#### Materials provided:

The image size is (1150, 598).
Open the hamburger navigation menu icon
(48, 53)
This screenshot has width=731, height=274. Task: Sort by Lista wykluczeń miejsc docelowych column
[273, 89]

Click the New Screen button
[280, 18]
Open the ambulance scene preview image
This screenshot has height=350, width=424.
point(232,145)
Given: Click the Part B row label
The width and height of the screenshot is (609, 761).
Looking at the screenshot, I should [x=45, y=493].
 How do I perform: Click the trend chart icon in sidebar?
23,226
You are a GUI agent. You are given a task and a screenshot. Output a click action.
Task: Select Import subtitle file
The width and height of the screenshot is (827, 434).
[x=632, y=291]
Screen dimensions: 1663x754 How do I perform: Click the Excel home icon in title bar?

#### Aim of the task:
Present the data above as a Markdown table with two columns, Row and Text, giving each line its row number and omitting blank lines.

#### Answer to this task:
| Row | Text |
|---|---|
| 1 | The image size is (1150, 598). |
| 2 | Open the hamburger navigation menu icon |
| 3 | (48, 53) |
| 4 | This screenshot has width=731, height=274. Task: Sort by Lista wykluczeń miejsc docelowych column |
| 5 | [273, 89] |
| 6 | Click the New Screen button |
| 7 | [280, 18] |
| 8 | Open the ambulance scene preview image |
| 9 | This screenshot has height=350, width=424. |
| 10 | point(232,145) |
| 11 | Given: Click the Part B row label |
| 12 | The width and height of the screenshot is (609, 761). |
| 13 | Looking at the screenshot, I should [x=45, y=493]. |
| 14 |  How do I perform: Click the trend chart icon in sidebar? |
| 15 | 23,226 |
| 16 | You are a GUI agent. You are given a task and a screenshot. Output a click action. |
| 17 | Task: Select Import subtitle file |
| 18 | The width and height of the screenshot is (827, 434). |
| 19 | [x=632, y=291] |
| 20 | Screen dimensions: 1663x754 How do I perform: Click the Excel home icon in title bar? |